The convertible tender offering was done in three tranches, taken by two institutional investors and retail investors, whiles the second and third tranches of $150m, is already listed on the International Securities market (ISM) segment of the London Stock Exchange (LSE).
ETI, the Lome-based parent company of Ecobank Group, in a statement signed by Mireille Bokpe-Anoumou, of group communications , said that the convertible loan was structured in three tranches , the first being convertible loan facility of $250m, arranged Through A Public Investment Cooperation of South Africa , an institutional investor.
The second and third tranches of the convertible Notes it said was fully subscribed by Qatar National Bank (QNB) also an institutional investor, while the third tranche of $10 million convertible notes was reserved for shareholders outside the institutional investors who participated up to $1.1m, while the balance was taken by QNB, thus boosting its participation to $148, 89m for both first and second tranches combined.
ETI’s Group Chief Executive, Mr. Ae Adeyemi, commending shareholders of the firm and lauding the transaction said that the firm’s ability to raise the huge capital from its shareholders, reflects confidence reposed in the company’s long term growth strategy “we want to thank all our shareholders for their tremendous support.”

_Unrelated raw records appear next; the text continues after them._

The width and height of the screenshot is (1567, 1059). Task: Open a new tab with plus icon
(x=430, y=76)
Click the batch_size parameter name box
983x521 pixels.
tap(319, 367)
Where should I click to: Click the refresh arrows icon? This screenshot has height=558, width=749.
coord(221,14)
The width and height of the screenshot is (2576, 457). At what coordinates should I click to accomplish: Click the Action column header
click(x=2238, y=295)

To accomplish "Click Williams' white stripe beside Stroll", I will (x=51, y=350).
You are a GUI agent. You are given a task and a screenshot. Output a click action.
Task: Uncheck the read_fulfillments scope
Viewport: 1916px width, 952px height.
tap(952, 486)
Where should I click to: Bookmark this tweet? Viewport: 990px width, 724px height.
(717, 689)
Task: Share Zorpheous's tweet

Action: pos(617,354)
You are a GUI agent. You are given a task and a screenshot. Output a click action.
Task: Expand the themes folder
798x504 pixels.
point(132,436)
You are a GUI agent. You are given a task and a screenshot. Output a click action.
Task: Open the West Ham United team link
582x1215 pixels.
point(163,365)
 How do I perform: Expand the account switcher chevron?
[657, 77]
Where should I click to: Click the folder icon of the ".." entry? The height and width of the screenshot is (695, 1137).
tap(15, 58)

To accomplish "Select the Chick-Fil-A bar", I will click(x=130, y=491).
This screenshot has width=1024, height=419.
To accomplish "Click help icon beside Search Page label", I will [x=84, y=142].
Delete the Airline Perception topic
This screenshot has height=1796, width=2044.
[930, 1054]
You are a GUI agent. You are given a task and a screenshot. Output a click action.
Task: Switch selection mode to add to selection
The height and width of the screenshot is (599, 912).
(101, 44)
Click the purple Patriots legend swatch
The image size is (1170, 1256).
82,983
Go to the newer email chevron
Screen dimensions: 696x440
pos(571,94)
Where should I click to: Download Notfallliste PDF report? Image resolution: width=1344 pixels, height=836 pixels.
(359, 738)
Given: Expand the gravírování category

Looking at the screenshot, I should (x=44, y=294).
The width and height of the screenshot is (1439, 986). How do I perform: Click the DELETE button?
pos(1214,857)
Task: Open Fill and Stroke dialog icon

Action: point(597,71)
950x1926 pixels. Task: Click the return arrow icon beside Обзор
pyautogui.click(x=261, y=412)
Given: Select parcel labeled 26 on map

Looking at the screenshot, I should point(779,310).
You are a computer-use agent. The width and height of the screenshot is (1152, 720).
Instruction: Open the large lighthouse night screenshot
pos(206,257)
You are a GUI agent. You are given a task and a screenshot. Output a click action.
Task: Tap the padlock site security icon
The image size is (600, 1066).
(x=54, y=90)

The bank stated that the convertible debt due in 2022, will have a coupon, reset semiannually equal to 3 Month USD LIBOR plus 6.46 per cent per annum payable semiannually in arrears, while the debt will be convertible at the option of the holder of the convertible debt who is also an ETI shareholder into an ETI ordinary shares at an exercise price f 6US cents. During the conversion period of 10th October, 2019, to 13th October, 2022,
The conversion will be upon the occurrence of a change of control in accordance with the terms of the convertible debt, while the debt will be redeemed at 110 per cent of principal amount, where the conversion option is not exercised.
The company said the funds from placement would be primarily deployed to refinancing maturing debt facilities.